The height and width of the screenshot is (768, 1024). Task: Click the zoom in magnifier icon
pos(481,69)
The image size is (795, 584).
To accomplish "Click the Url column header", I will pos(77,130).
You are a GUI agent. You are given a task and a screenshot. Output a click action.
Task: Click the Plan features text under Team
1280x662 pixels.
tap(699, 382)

————

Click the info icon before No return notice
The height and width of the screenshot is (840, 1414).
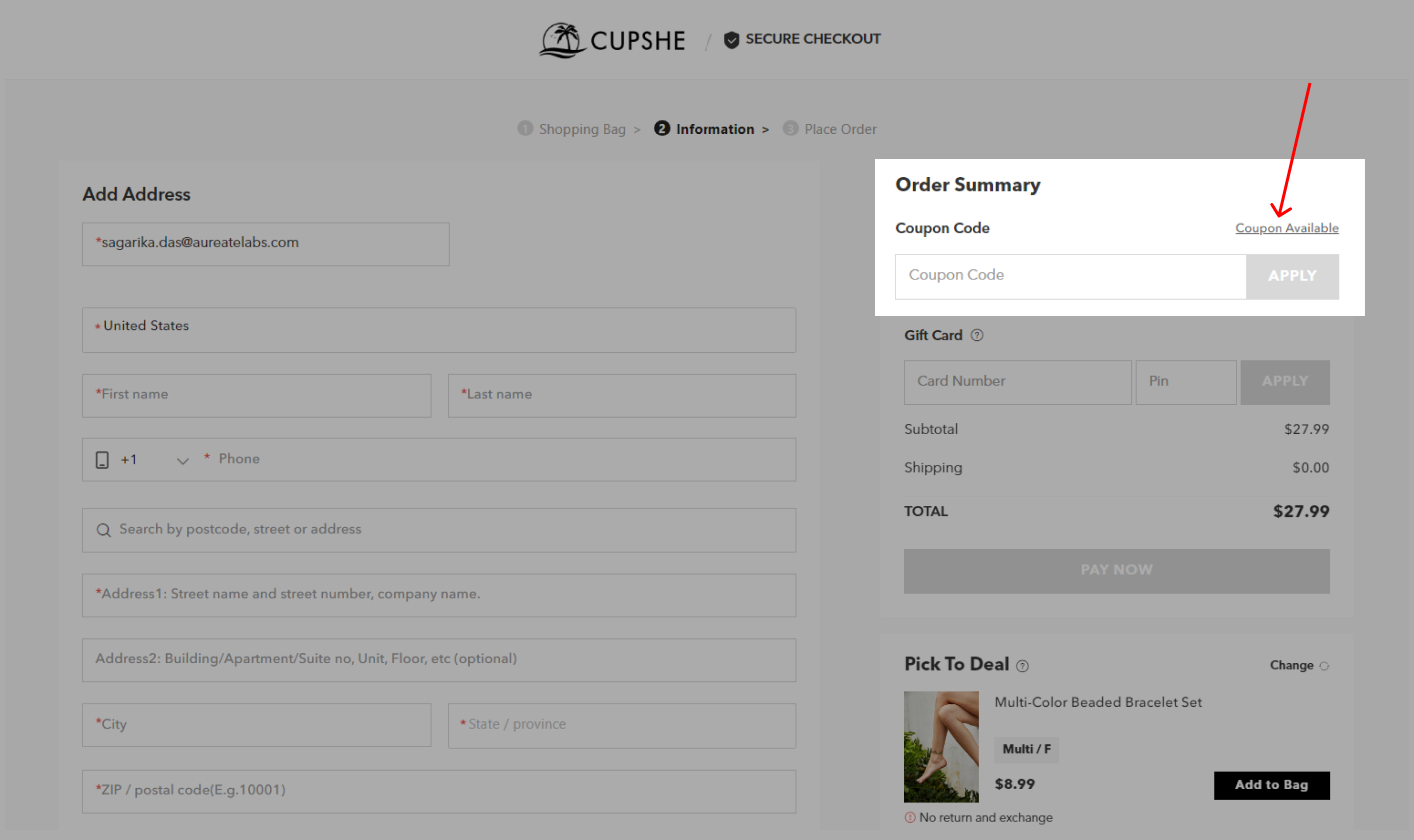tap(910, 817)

————

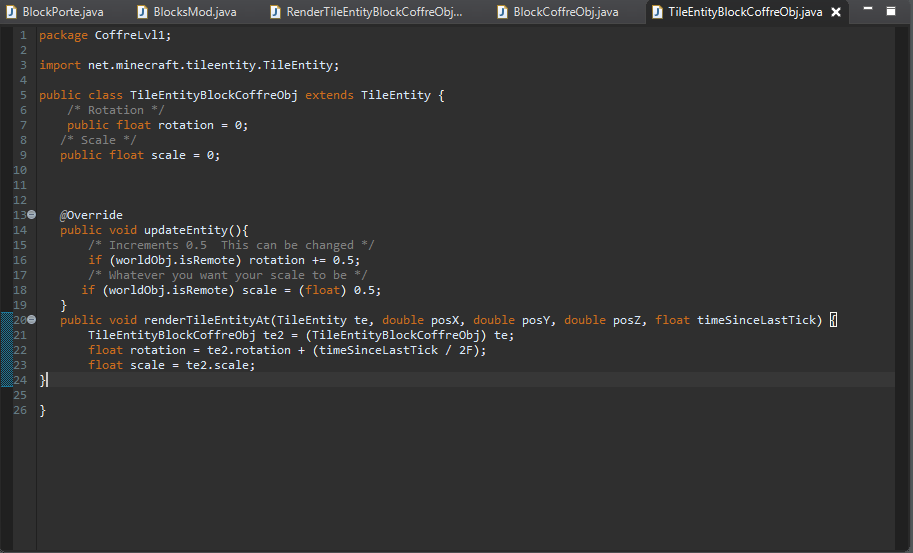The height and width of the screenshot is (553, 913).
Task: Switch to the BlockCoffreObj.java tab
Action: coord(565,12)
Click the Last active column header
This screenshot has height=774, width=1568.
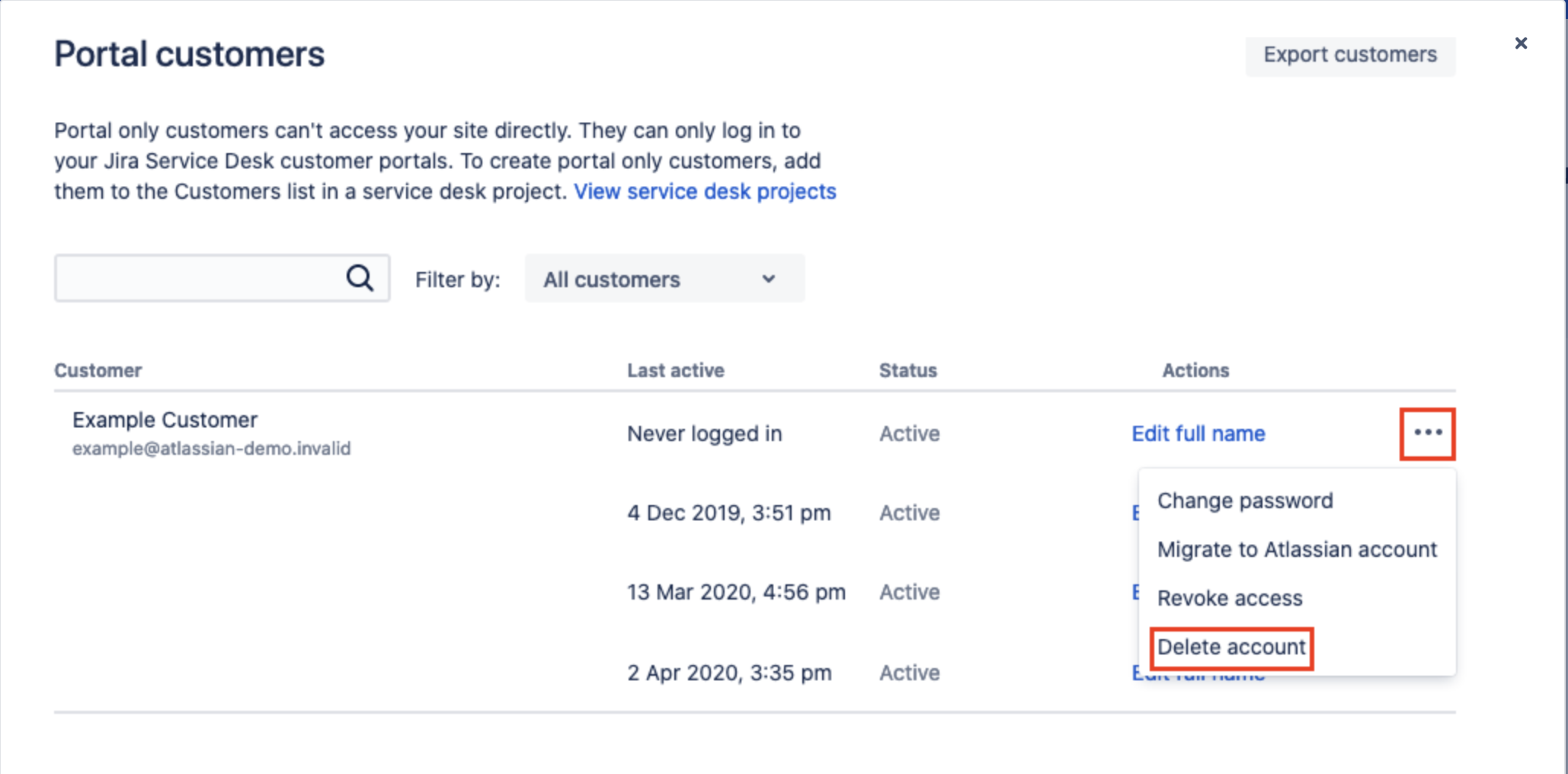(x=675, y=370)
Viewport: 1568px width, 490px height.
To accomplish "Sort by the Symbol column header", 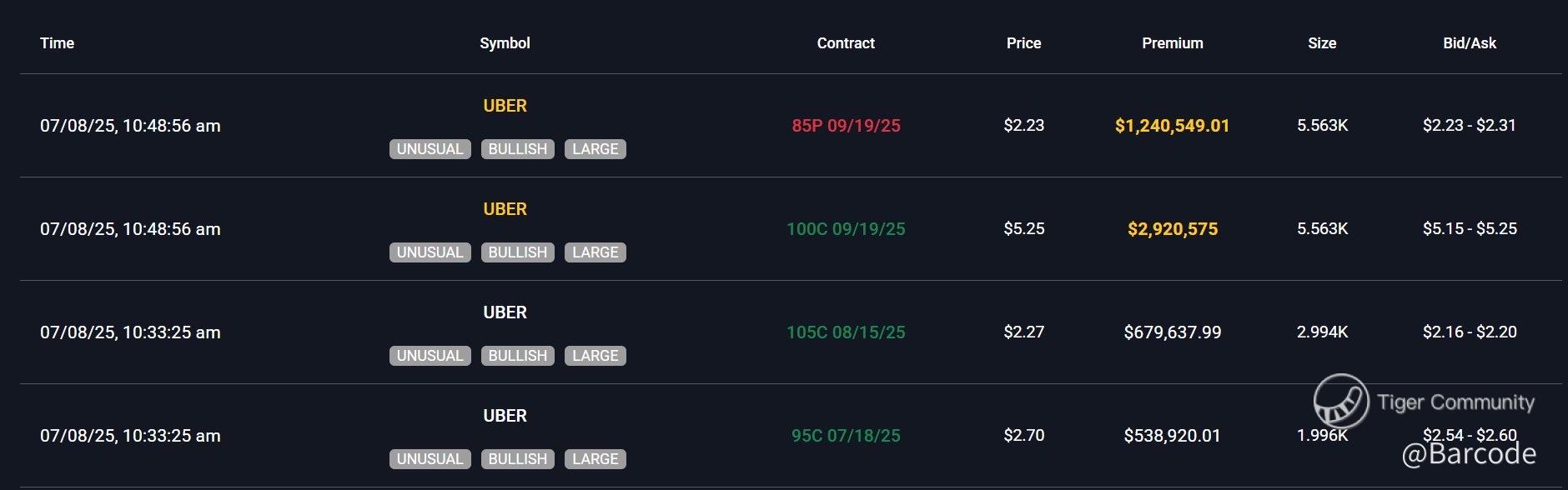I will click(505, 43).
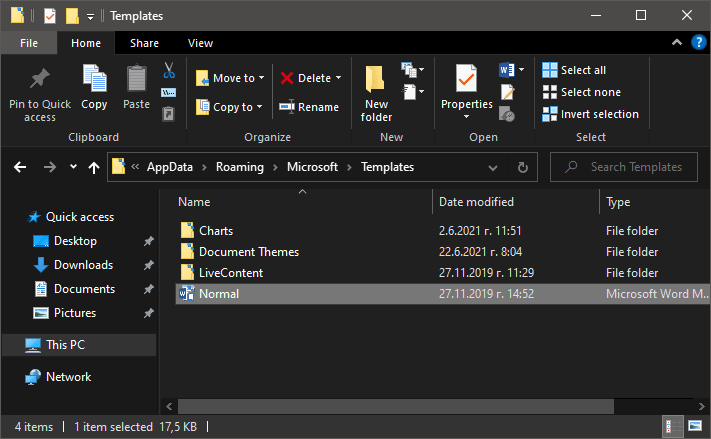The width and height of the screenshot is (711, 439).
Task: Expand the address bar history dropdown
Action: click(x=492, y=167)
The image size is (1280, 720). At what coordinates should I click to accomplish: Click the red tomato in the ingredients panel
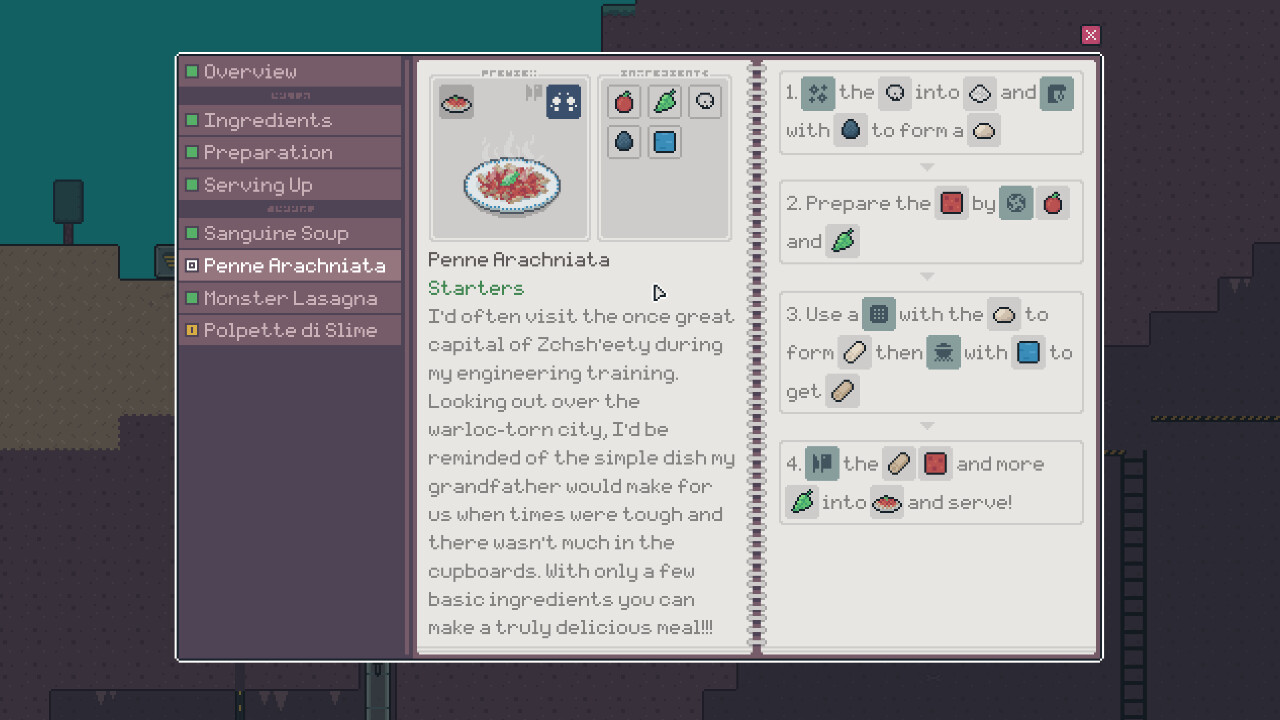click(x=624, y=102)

————

Exercise
The required output is the stretch of entries above from the line containing "The height and width of the screenshot is (768, 1024)." through the line containing "You are a GUI", reproduced exactly.

Solution for this exercise
The height and width of the screenshot is (768, 1024). Task: Click the zoom in magnifier icon
pos(481,69)
The image size is (795, 584).
To accomplish "Click the Url column header", I will pos(77,130).
You are a GUI agent. You are given a task and a screenshot. Output a click action.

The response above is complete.